**設問**
以下の盗撮事件に関する文書のうち、「警察官数名が、早朝にAさん宅」で始まり「る行為を「盗撮」といいます。」に至るまでの部分を、一字一句違えずに書き写してください。

**文書**
•••••
盗撮事件で逮捕(通常逮捕)される場合について、弁護士法人あいち刑事事件総合法律事務所千葉支部が解説します。

~ケース~

千葉県旭市にある書店で、女子学生のスカート内にスマートフォンを差し入れ盗撮したとして、千葉県旭警察署は、会社員のAさんを迷惑条例違反の疑いで通常逮捕しました。
警察官数名が、早朝にAさん宅を訪れ、捜索・差押を行った上で、逮捕令状を提示し、Aさんを警察署に連れて行きました。
その場に居合わせたAさんの妻は、慌てて刑事事件専門弁護士に接見を依頼しました。
(フィクションです。)

盗撮で逮捕されるケース

一般的に、被写体の許可を得ずにひそかにカメラ等で撮影する行為を「盗撮」といいます。
法律上、「盗撮罪」という犯罪はありません。
多くの場合、盗撮は、各都道府県が制定している迷惑防止条例の「ひわいな言動」に当たるため、同条例違反として処理されます。

盗撮の方法は、スマートフォンを差し入れて盗撮するものから、小型カメラを靴、腕時計、ペンなどに仕込むものまで、その手口は巧妙化しています。
そのため、被害者や周囲の人間が、盗撮自体に気が付かないことも少なくありません。

しかし、盗撮する場合、盗撮犯は被害者に接近する必要がありますので、被害者が盗撮犯の気配を感じ取ったり、不自然な姿勢に周囲が気付くことで、犯行が発覚します。
また、盗撮で逮捕される方の多くは、初めて行った盗撮で捕まったわけではなく、何度も盗撮を繰り返す中でとうとう捕まった、というケースです。
•••••
**データセット**
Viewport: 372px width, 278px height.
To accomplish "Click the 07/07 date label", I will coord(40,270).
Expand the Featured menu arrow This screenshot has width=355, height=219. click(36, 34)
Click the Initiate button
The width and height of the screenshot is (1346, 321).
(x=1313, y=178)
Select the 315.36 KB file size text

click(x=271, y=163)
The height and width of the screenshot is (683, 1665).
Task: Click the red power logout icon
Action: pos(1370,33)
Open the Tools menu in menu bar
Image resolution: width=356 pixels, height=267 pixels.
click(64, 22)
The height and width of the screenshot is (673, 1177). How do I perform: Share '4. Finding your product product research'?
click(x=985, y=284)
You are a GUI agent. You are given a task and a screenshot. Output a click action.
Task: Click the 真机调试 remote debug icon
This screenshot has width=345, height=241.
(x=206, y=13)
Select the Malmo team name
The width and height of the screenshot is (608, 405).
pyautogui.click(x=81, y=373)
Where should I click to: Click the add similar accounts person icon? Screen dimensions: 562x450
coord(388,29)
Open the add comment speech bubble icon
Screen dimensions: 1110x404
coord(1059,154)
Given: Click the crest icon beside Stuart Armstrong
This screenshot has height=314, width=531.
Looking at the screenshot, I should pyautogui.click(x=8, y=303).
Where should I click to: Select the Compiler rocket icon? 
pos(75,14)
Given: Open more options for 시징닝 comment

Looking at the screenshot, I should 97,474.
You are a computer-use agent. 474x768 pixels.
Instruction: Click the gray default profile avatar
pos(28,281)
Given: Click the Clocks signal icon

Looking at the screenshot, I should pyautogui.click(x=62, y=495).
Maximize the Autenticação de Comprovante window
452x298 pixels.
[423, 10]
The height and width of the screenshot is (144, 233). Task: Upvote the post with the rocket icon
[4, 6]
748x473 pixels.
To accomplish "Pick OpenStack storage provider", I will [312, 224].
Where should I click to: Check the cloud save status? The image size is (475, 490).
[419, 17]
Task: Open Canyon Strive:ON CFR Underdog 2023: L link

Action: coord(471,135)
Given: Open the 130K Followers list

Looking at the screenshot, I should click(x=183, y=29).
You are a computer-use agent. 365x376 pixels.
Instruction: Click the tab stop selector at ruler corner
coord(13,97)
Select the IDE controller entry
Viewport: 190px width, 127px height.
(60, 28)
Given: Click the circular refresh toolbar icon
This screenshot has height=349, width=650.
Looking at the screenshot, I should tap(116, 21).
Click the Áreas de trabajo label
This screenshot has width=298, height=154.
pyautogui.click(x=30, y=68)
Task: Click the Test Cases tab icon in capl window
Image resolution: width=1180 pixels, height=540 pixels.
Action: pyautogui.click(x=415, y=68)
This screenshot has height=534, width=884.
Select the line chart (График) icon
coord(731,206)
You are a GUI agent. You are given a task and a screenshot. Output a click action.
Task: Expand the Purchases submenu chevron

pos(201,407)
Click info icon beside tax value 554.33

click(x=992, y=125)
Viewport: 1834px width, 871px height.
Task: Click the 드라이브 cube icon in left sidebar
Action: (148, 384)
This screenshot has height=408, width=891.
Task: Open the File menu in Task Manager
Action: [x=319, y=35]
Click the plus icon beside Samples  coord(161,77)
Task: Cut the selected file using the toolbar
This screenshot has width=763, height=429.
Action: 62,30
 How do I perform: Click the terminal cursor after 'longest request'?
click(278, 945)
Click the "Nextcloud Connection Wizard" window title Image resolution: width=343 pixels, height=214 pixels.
•••••
**解答**
警察官数名が、早朝にAさん宅を訪れ、捜索・差押を行った上で、逮捕令状を提示し、Aさんを警察署に連れて行きました。
その場に居合わせたAさんの妻は、慌てて刑事事件専門弁護士に接見を依頼しました。
(フィクションです。)

盗撮で逮捕されるケース

一般的に、被写体の許可を得ずにひそかにカメラ等で撮影する行為を「盗撮」といいます。